_TEXT SEGMENT_
Hello David,

Thursday, June 1, 2006, 11:35:41 PM, you wrote:

DJO> Just as a hypothetical (not looking for exact science here
DJO> folks..), how would ZFS fare (in your educated opinion) in this sitation:

DJO> 1 - Machine with 8 10k rpm SATA drives. High performance machine
DJO> of sorts (ie dual proc, etc..let's weed out cpu/memory/bus
DJO> bandwidth as much as possible from the equation).

DJO> 2 - Workload is webserving, well - application serving. Java app
DJO> server 9, various java applications requiring database access
DJO> (mostly small tables/data elements, but millions and millions of rows).

DJO> 3 - App server would be running in one zone, with a (NFS)
DJO> mounted ZFS filesystem as storage.

DJO> 4 - DB server (PgSQL) would be running in another zone, with a
DJO> (NFS) mounted ZFS filesystem as storage.

DJO> 5 - Multiple disk redundancy is needed. So, I'm assuming two
DJO> raid-z pools of 3 drives each, mirrored is the solution. If
DJO> people have a better suggestion, tell me! :P

DJO> 6 - OS will be Sol10U2, OS/Root FS will be installed on mirrored
DJO> drives, using UFS (my only choice..)

DJO> Now, please eliminate CPU/RAM from this equation, assume the
DJO> server has 4 cores of goodness powering it, and 32 gigs of ram.
DJO> No, running on a ram-disk isn't what I'm asking for. :P

DJO> * NFS being optional, just curious what the difference would be,
DJO> as getting a T1000 + building an external storage box is an
DJO> option. I just can't justify Sun's crazy storage pricing at the moment.

_ENTRIES SHOWN_
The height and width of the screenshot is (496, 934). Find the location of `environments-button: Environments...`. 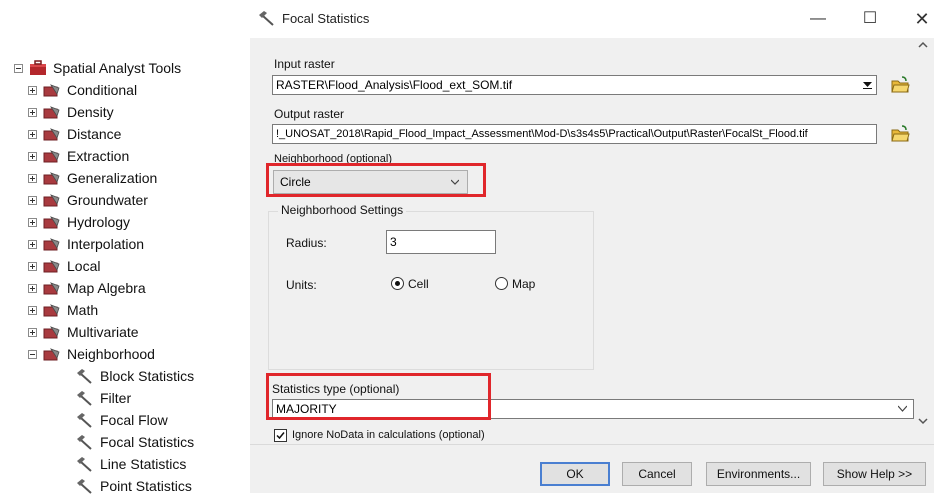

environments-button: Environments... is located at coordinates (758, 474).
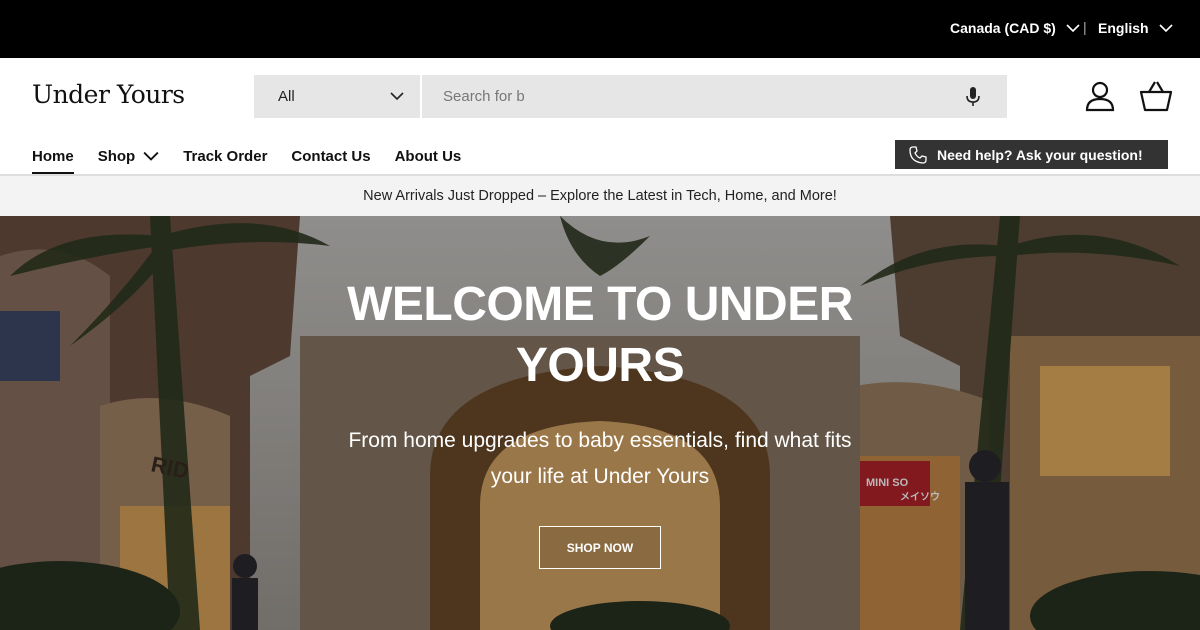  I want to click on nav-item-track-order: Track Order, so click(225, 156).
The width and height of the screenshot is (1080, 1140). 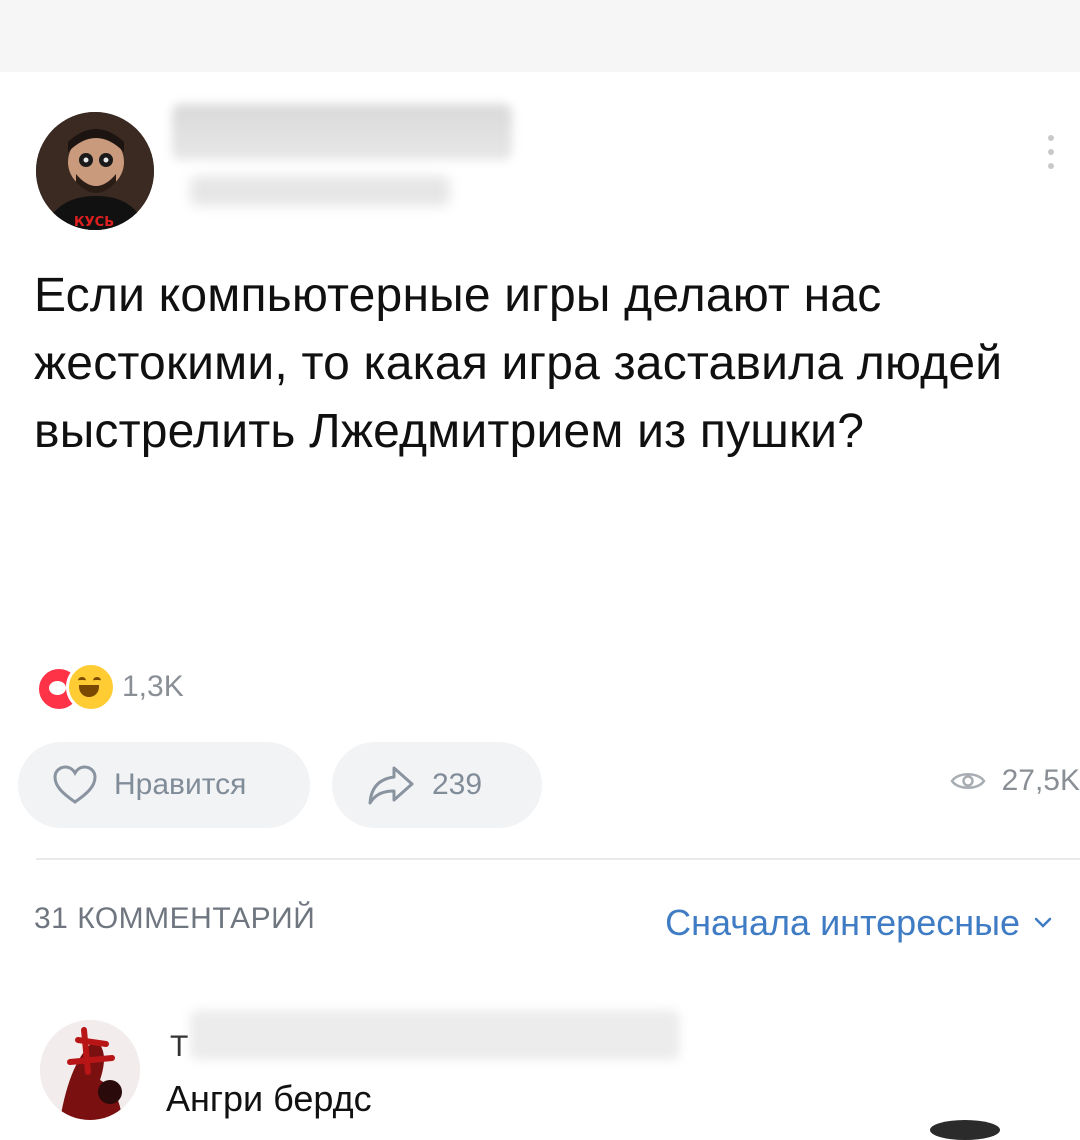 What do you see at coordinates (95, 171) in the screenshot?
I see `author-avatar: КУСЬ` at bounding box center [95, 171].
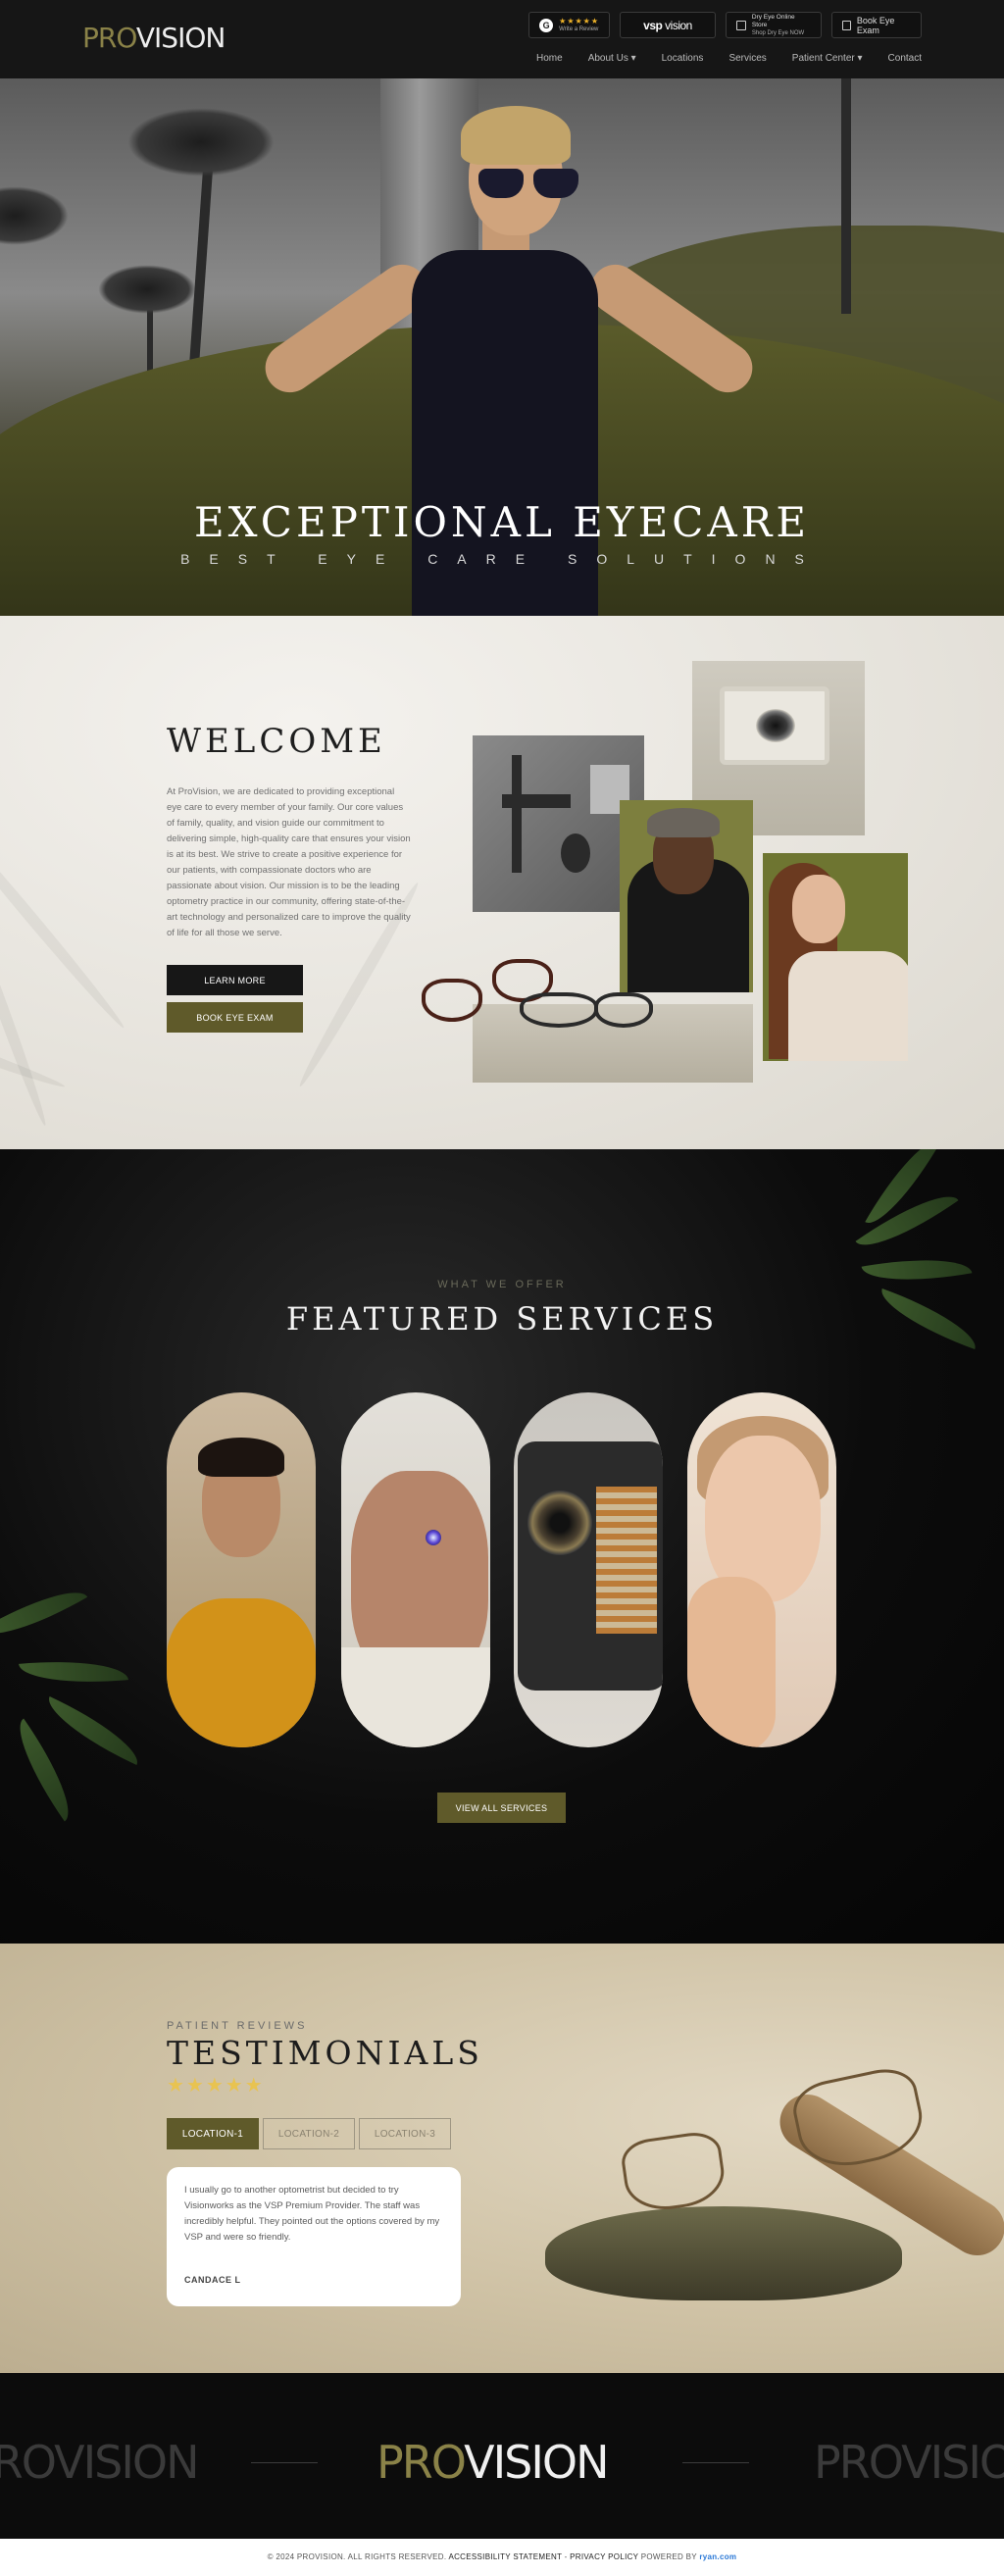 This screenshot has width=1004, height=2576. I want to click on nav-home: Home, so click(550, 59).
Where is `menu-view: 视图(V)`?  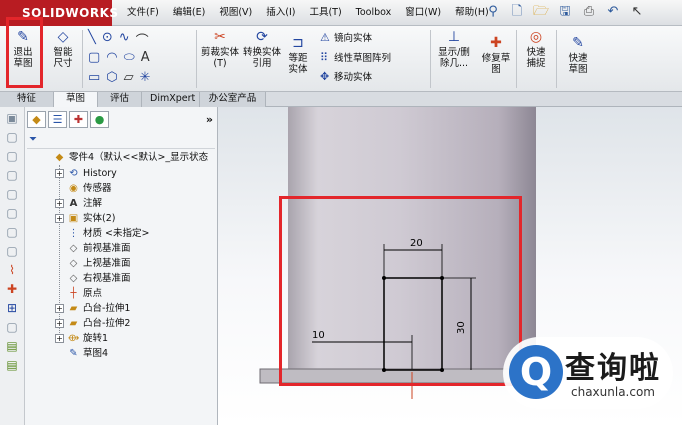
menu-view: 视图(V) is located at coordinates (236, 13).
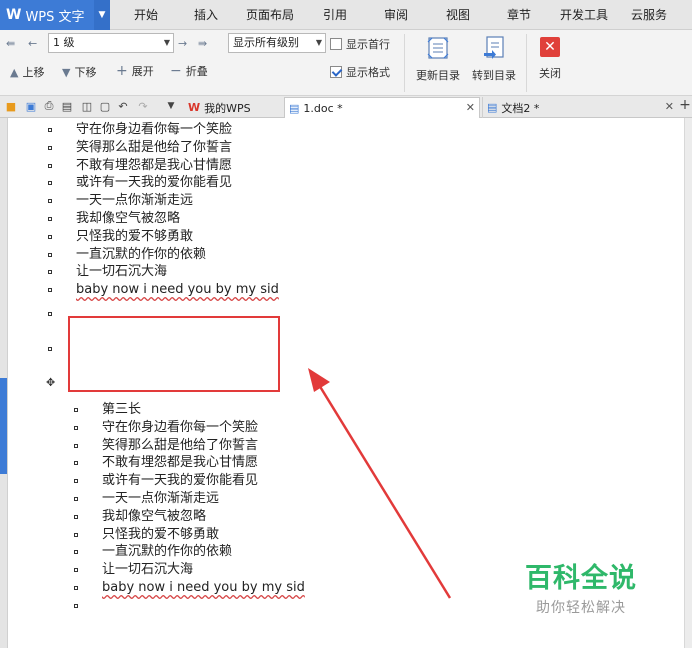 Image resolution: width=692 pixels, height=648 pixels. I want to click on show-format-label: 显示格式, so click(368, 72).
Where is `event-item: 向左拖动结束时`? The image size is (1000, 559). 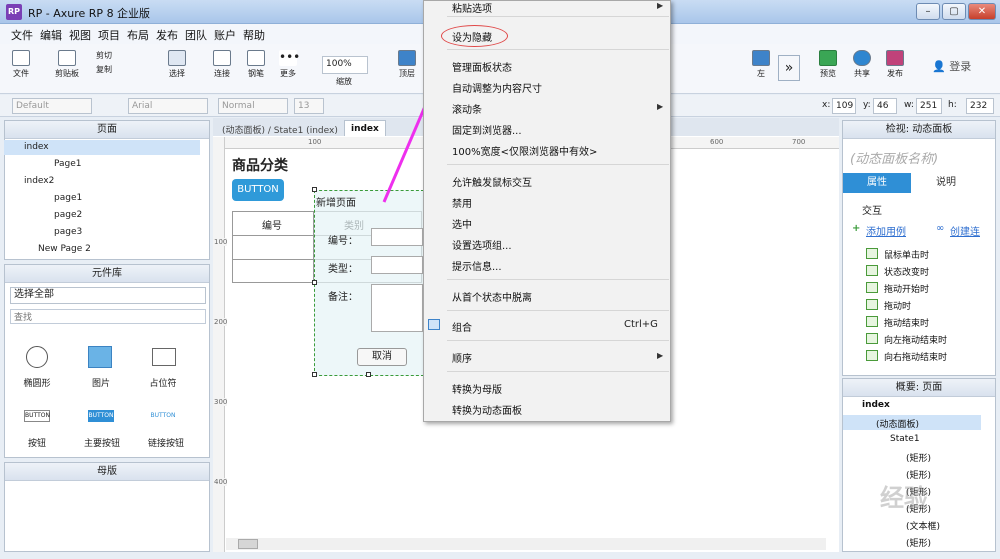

_QUESTIONS_
1 - Rewrite the ZFS email between "DJO> Just as" and "DJO> mounted ZFS filesystem as storage.", inclusive, putting "SAS" wherever "SATA" appears.
2 - Write the next part of the email about ZFS storage, starting right after its last sentence.

_PER-TASK OUTPUTS_
1 -
DJO> Just as a hypothetical (not looking for exact science here
DJO> folks..), how would ZFS fare (in your educated opinion) in this sitation:

DJO> 1 - Machine with 8 10k rpm SAS drives. High performance machine
DJO> of sorts (ie dual proc, etc..let's weed out cpu/memory/bus
DJO> bandwidth as much as possible from the equation).

DJO> 2 - Workload is webserving, well - application serving. Java app
DJO> server 9, various java applications requiring database access
DJO> (mostly small tables/data elements, but millions and millions of rows).

DJO> 3 - App server would be running in one zone, with a (NFS)
DJO> mounted ZFS filesystem as storage.

2 -
DJO> How would ZFS perform (educated opinions, I realize I won't be
DJO> getting exact answers) in this situation. I can't be more
DJO> specific because I don't have the HW in front of me, I'm trying
DJO> to get a feel for the "correct" solution before I make huge purchases.

DJO> If anything else is needed, please feel free to ask!

I guess there'll be lot of small random reads.
It means that raid-z could be bad choice if you want highest read
IO/s. Consider raid-10 - this should give you good redundancy and
highes read IO/s. However writing can be slower than in raid-z.
Actual redundancy will be better than what you proposed.

Now database - this would be interesting. Maybe setting recordsize
will be required.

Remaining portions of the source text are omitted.